Malinowski: How Tom Emanski changed baseball — and then disappeared
From SABR member Erik Malinowski at FoxSports.com on July 17, 2014:
As the players stood along the first-base line and waited to collect their medals, their coach — an intense 42-year-old who’d worked as a Major League Baseball scout and preferred V-neck sweaters, khakis, and brown loafers to a manager’s usual garb — clamped a scorebook under his left arm and clapped. For him, this championship validated a coaching career spent searching for validation, for the video-based analysis and research that he’d pioneered, for the techniques he was told were too radical.
Little did Tom Emanski know that AAU teams produced by his instructional academy would win two more championships in the next two years. And that his series of TV commercials, designed to sell a line of baseball instructional videos, would go national and ride the wave of these back-to-back-to-back AAU titles, making him both comfortably rich and somewhat famous. Tens of thousands of times over a decade, people watching any number of sports on TV could usually expect to see one name pop up during a given commercial break: Emanski. A sweetheart deal kept the commercials on the air and the orders rolling in, thereby ensuring that an entire generation of ballplayers grew up with Tom Emanski as the coach they never met.
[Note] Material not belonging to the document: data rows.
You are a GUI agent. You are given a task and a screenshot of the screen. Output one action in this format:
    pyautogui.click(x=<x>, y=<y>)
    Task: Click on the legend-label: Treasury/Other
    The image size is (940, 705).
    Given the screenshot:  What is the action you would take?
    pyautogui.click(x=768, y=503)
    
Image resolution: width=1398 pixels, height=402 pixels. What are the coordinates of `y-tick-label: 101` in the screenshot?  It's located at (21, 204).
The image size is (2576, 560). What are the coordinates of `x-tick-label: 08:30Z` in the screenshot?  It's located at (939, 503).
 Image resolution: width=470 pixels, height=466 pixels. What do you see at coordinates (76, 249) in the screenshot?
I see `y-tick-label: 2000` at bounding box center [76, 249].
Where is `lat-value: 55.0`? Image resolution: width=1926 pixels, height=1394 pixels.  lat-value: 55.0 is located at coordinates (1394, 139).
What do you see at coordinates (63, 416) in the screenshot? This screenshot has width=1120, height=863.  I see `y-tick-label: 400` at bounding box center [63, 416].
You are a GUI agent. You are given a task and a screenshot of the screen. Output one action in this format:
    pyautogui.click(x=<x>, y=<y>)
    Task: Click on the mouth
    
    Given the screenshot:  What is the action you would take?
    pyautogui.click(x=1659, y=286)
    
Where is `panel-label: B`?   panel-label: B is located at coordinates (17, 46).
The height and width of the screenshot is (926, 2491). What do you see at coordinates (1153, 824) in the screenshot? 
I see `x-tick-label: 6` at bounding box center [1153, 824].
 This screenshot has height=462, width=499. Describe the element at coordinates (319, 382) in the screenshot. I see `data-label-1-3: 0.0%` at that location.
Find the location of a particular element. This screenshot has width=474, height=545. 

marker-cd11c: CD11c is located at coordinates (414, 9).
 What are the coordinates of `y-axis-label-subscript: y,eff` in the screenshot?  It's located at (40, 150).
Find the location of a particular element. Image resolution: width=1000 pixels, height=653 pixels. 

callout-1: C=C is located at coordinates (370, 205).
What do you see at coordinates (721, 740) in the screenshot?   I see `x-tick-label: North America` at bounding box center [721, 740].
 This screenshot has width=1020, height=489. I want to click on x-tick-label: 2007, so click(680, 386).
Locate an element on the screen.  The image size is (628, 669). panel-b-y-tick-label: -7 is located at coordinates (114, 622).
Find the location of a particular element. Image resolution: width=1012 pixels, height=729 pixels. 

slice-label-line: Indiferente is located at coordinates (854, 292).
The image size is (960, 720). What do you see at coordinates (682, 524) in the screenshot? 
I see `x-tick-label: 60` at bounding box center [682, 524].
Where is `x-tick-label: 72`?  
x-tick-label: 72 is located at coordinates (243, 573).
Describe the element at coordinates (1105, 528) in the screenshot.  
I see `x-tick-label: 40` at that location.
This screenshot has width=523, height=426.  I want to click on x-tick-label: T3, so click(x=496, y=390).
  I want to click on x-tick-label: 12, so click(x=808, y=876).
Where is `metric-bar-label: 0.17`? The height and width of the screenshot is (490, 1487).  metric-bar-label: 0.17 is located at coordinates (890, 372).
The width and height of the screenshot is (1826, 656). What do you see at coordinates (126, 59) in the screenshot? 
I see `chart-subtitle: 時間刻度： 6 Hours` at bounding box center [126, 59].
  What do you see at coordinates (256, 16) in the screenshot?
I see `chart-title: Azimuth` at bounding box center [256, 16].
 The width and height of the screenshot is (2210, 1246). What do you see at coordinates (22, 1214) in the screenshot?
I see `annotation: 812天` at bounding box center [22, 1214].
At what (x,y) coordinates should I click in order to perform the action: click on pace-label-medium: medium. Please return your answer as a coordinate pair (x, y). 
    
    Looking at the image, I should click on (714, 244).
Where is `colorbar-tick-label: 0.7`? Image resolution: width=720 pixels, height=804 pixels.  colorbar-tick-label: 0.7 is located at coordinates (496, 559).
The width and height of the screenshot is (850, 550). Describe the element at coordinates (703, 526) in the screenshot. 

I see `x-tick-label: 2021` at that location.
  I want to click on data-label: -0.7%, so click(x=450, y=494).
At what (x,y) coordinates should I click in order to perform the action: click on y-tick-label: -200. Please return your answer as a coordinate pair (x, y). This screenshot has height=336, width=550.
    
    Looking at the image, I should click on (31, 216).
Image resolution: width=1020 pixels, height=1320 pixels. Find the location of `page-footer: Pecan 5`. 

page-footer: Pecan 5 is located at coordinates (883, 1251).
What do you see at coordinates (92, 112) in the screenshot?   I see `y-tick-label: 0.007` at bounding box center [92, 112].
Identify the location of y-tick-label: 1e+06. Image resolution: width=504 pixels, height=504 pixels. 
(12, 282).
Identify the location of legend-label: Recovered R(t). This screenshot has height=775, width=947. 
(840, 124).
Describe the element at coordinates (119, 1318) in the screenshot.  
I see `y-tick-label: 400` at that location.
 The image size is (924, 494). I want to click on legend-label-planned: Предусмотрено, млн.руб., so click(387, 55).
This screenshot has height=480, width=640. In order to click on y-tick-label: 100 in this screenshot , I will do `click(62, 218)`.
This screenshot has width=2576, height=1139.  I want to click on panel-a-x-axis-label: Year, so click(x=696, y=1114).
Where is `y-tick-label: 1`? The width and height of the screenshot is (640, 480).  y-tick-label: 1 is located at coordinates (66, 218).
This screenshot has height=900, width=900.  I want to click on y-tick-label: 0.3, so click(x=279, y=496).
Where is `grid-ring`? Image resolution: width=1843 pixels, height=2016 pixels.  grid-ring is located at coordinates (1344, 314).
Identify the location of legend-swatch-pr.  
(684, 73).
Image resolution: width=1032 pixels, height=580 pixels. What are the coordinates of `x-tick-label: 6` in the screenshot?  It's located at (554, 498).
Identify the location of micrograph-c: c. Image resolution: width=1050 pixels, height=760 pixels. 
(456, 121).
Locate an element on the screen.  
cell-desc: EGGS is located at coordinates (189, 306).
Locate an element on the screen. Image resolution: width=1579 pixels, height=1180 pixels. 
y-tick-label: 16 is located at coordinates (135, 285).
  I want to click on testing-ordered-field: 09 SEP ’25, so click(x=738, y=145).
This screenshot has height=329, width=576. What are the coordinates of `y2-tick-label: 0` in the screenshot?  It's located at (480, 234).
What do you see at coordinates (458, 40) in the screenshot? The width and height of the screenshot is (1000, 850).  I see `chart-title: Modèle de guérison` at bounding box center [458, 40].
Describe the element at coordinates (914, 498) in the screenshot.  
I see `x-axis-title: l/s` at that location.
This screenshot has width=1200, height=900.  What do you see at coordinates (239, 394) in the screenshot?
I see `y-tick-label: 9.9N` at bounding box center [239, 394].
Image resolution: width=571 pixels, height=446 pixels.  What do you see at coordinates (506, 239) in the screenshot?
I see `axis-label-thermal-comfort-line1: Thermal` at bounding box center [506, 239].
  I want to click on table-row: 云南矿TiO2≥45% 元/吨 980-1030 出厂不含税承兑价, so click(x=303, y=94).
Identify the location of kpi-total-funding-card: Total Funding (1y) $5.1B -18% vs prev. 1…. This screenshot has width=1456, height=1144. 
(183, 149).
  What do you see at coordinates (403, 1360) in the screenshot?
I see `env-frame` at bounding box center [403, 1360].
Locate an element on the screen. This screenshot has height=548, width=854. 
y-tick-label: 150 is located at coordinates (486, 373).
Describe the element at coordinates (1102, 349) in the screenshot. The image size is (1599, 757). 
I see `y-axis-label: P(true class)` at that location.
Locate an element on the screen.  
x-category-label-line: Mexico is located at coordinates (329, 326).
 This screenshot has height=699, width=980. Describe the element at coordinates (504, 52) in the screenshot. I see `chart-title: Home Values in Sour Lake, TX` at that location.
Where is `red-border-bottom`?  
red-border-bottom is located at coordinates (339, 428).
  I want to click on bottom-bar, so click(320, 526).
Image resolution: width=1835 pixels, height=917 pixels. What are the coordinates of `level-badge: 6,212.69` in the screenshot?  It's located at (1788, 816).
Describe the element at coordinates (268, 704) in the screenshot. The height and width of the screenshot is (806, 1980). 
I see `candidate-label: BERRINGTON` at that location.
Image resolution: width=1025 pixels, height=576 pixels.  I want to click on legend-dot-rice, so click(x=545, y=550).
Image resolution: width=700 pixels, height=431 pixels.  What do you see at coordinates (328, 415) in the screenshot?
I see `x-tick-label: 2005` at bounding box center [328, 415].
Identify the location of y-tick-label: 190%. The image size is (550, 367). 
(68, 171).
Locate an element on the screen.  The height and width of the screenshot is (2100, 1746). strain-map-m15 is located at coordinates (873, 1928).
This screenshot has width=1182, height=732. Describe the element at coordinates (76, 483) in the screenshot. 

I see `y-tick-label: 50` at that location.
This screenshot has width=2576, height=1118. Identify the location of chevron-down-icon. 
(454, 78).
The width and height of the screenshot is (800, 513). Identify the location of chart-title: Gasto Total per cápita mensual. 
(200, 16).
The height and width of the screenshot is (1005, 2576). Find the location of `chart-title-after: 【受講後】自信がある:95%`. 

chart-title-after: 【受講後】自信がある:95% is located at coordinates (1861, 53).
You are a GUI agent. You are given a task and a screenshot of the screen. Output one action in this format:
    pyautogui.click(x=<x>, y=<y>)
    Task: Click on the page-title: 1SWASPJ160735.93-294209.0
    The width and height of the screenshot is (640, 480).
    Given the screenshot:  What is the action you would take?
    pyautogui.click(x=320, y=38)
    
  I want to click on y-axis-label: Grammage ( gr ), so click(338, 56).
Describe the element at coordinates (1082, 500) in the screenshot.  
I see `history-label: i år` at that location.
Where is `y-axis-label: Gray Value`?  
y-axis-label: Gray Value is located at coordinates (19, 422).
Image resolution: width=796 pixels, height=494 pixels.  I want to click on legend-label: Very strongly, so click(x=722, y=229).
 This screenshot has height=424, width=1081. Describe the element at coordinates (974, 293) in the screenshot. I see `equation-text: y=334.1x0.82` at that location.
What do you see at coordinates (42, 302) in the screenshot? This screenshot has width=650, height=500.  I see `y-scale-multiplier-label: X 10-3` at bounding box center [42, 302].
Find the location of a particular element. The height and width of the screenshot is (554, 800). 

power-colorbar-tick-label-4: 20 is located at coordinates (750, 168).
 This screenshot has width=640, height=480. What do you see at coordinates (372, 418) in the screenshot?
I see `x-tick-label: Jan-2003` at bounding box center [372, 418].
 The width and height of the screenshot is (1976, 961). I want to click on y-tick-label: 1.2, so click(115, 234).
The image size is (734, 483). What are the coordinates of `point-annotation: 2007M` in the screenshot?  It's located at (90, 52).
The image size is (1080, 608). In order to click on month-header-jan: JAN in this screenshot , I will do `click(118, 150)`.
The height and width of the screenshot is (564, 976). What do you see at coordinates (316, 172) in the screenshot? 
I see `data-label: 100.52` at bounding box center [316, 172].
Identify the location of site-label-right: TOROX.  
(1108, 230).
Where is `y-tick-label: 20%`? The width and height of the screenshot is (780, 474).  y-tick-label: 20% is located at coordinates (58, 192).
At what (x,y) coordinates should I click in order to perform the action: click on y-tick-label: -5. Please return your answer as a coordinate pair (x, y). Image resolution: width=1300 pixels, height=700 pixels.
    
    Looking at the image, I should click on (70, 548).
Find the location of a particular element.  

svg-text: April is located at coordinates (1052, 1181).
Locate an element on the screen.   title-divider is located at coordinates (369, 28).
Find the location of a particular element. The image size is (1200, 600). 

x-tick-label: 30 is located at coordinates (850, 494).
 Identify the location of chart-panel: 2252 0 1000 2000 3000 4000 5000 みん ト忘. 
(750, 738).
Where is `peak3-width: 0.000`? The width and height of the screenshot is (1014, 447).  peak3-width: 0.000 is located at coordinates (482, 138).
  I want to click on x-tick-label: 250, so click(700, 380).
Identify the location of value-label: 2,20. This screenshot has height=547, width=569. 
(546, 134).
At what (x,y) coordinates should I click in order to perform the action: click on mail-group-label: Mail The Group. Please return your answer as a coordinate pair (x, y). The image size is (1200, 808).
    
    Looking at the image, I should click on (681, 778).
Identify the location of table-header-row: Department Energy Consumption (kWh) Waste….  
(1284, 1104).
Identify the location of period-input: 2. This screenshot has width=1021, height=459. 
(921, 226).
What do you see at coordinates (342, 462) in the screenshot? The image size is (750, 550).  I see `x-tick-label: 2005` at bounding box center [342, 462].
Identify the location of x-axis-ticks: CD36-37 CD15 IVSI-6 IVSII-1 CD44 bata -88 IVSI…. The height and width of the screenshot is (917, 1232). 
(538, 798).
But at the height of Emanski’s commercial success, nearly everything came to a full stop. Today, his academy is long shuttered, the ads relegated to memories and YouTube. Emanski himself has disappeared from public view. Some of his old coaches and employees haven’t spoken to him in 10 or even 15 years, but they still tell the story of a competitive, brilliant, and intensely private person who spent his career bent on proving his theories on baseball fundamentals and then, just when he’d garnered the very validation he’d been chasing, essentially declared he’d had enough.